→ **WHAT YOU WILL DO**
From the line containing "Image resolution: width=900" through the last line of the entries, output the text exactly. Pictures stay out.

[Stored data]
>>
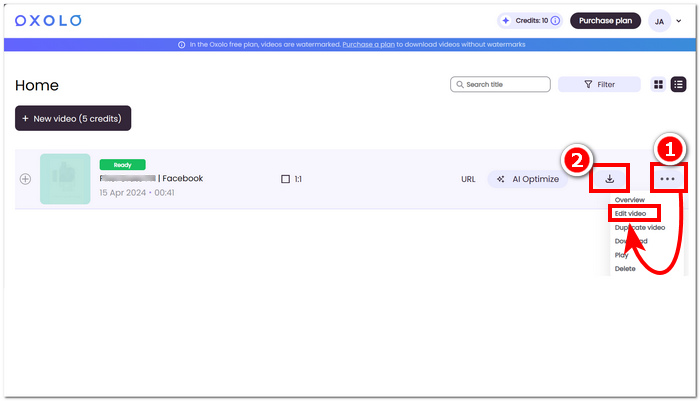Select Overview from the context menu
This screenshot has height=401, width=700.
pos(629,200)
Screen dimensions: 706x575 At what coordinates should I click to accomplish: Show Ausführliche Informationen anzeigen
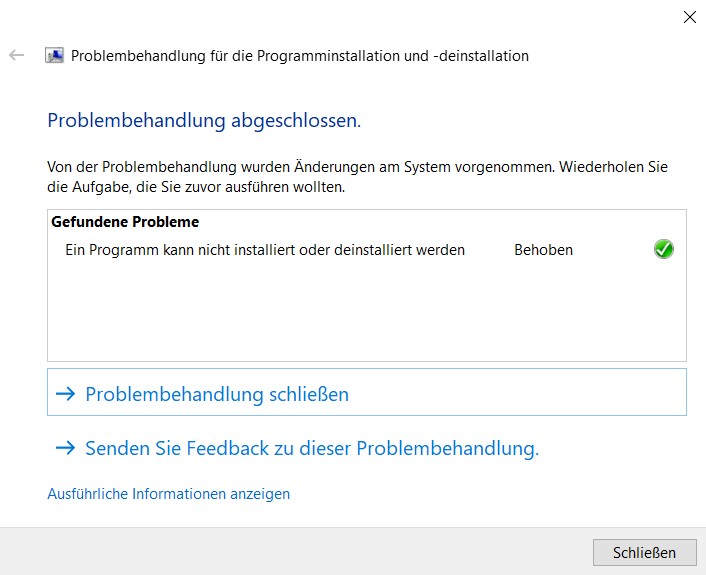168,494
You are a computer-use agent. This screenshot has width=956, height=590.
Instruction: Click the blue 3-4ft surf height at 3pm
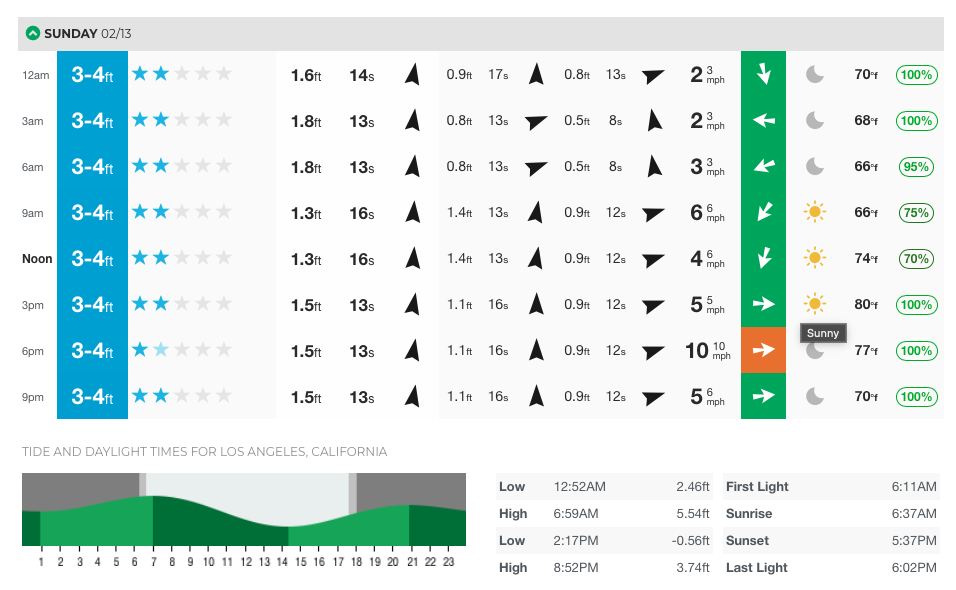click(x=92, y=304)
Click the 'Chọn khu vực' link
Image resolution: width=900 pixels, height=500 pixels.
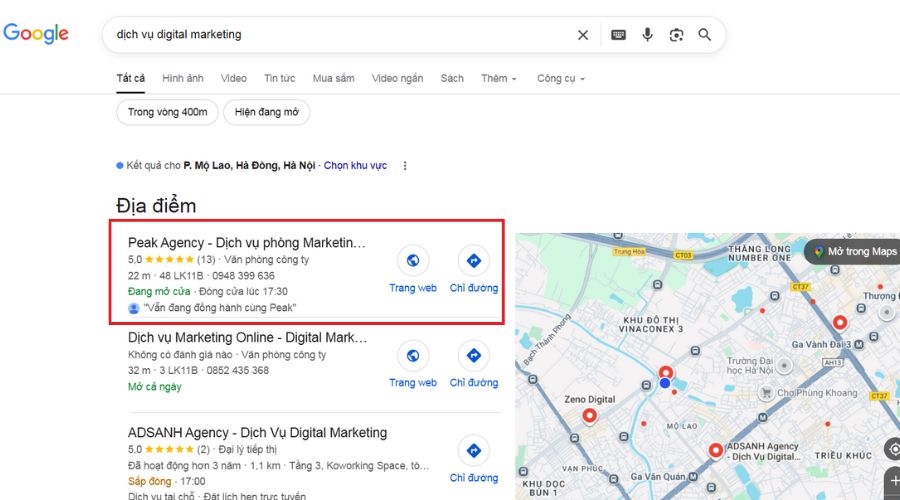click(355, 166)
<<
→ **TASK SOLUTION**
Image resolution: width=900 pixels, height=500 pixels.
click(355, 166)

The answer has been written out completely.